Fast alle von uns besitzen inzwischen ein Mobiltelefon, ein Tablet, ein Laptop und einen Computer. Wir genießen den Komfort, den die Geräte bieten. Aber wir schaffen, wie erwähnt, fast mehr Probleme als wir lösen können. Der Datenverkehr auf mobilen Geräten verschlingt Energiesummen, am meisten entfällt davon auf Streamingdienste. Zugleich ist das Anschauen von Filmen im Netz sehr viel nachhaltiger, weil Produktion und Transport von DVDs wegfallen. Neue Geschäftsmodelle machen eine Ressourcenschonung daher durchaus möglich. Was nun?

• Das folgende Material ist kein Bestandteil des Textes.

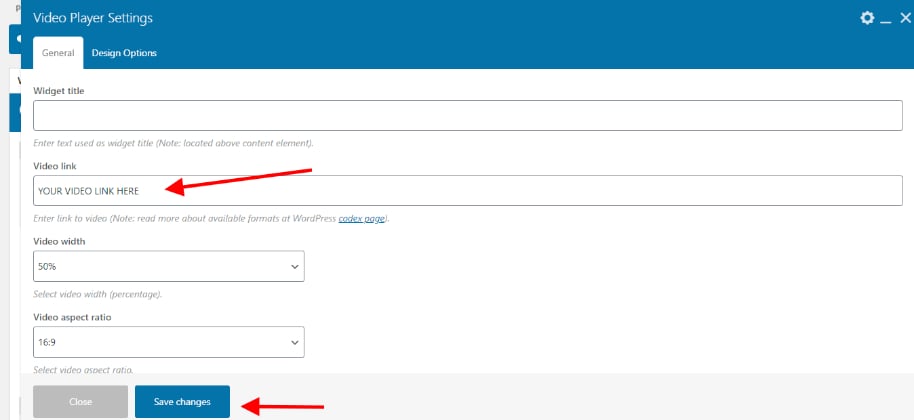Screen dimensions: 914x420
Task: Click the Video link field label
Action: (x=55, y=166)
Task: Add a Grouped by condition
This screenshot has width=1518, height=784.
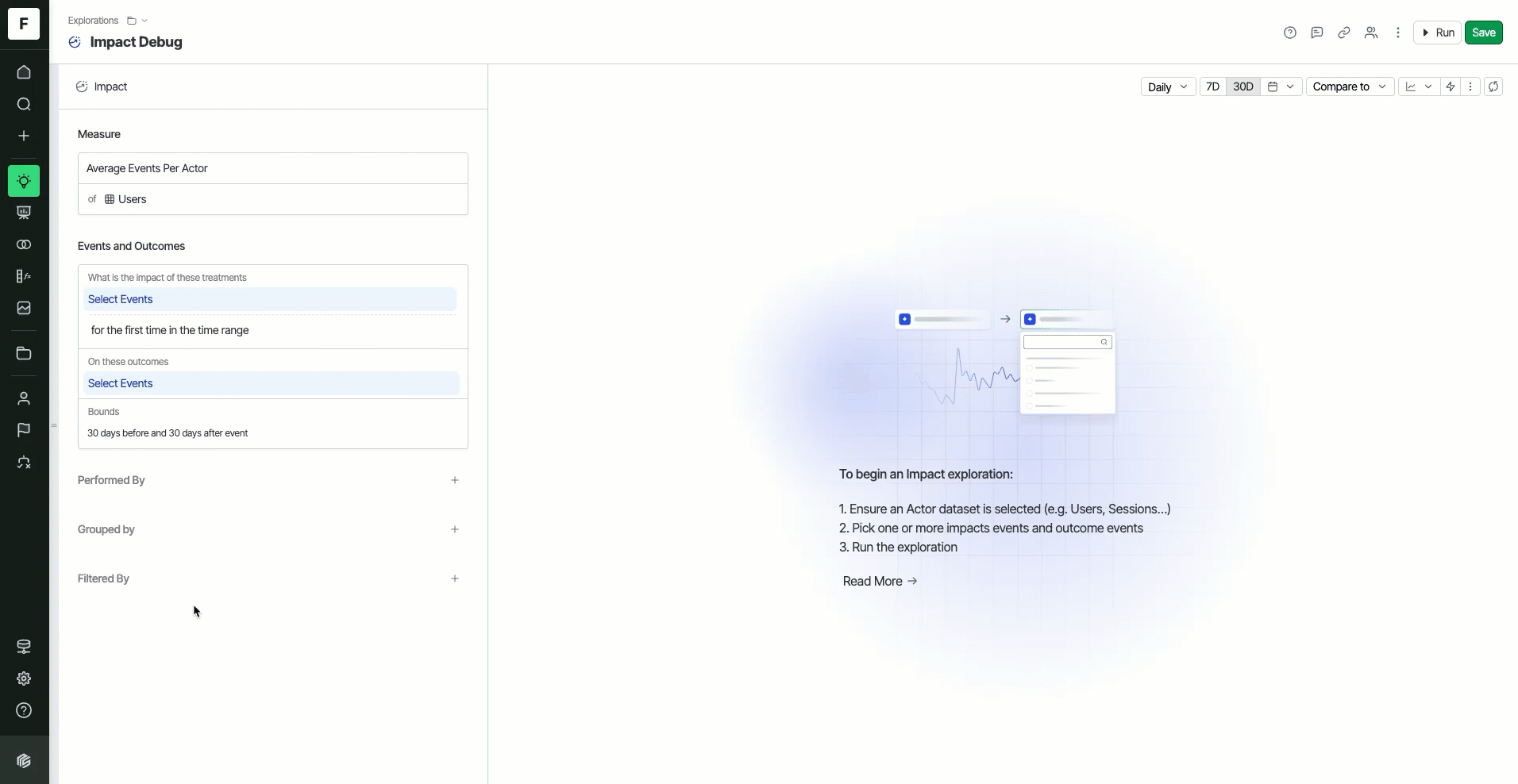Action: 455,529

Die dritte Seite der Medaille

Digitalisierung und Nachhaltigkeit sind bereits miteinander verknüpft. Ein triviales Beispiel ist der Gebrauch von PDF anstatt Papier. Wir müssen folglich lernen, intelligent zu digitalisieren – durch kluge Innovationen. Innovative, digitale Produkte müssen mit der Absicht entworfen werden, einen effizienten Energieverbrauch und effizienten Nutzen zu erreichen. Unternehmen sollten beim Designen neuer Produkte auch schon deren Lebenszyklus analysieren – beispielsweise durch eine Lebenszyklusbewertung – und ehrlich entscheiden, ob und wie nachhaltig das Produkt wäre. Solche Unternehmen, die ehrlich auf dem Markt auftreten und ein echtes Interesse an nachhaltigen, digitalen Produkten zeigen, sollten belohnt werden. Denn:

System + Service = sozial

Digitale Systeme, die zu nachhaltigen Dienstleistungen oder Produkten führen, oder aus Produkten Dienstleistungen machen, sind sozial. Sie kommen der Umwelt zugute und uns Menschen. Wir können nicht endlos nach wirtschaftlichem Wachstum auf Kosten endlicher Ressourcen streben. Sharing Economy ist ein Ansatz, der zeigt, wie nachhaltige Gestaltung des digitalen Wandels funktionieren kann: Car-Sharing oder der Taxidienst Uber beweisen, dass eine Dienstleistung zugleich digital, umwelt- und sozialverträglich sein kann. 

 

Im Produktionsbereich lautet die Lösung, dass Unternehmen ihre Prozesse sorgfältig auf ihre Auswirkungen hin bewerten. Unternehmen können Kosten und Reibungsverluste einsparen, wenn sie den Weg finden, ökologische und soziale Probleme mit und durch Digitalisierung zu meistern. Und vor allem, wenn sie Innovationen, wie schon erwähnt, zuerst auf ihren Nachhaltigkeitswert hin prüfen und nur bei positivem Output weiterentwickeln.

Werte und Bewertung

Schlussendlich verändert die digitale Transformation den Energie- und Ressourcenverbrauch weltweit. Digitalisierung und Nachhaltigkeit dürfen kein Gegensatzpaar sein, nachhaltige Digitalisierung bzw. digitale Nachhaltigkeit sind möglich, aber sie müssen dem Erhalt der natürlichen Lebensgrundlagen dienen. Wir können das erreichen, indem wir alle, Unternehmen und Einzelpersonen, unser Wertesystem anders bewerten und uns ehrlich fragen: Was ist effizient, konsistent, suffizient? Was ist wirklich wichtig? Es liegt an uns. Oder wie der griechische Philosoph Sokrates sagte, als er in Athen über den Markt schritt: „Was gibt es doch für schöne Dinge, die ich nicht brauche.“ Zum Beispiel eine Telefonwarteschleife.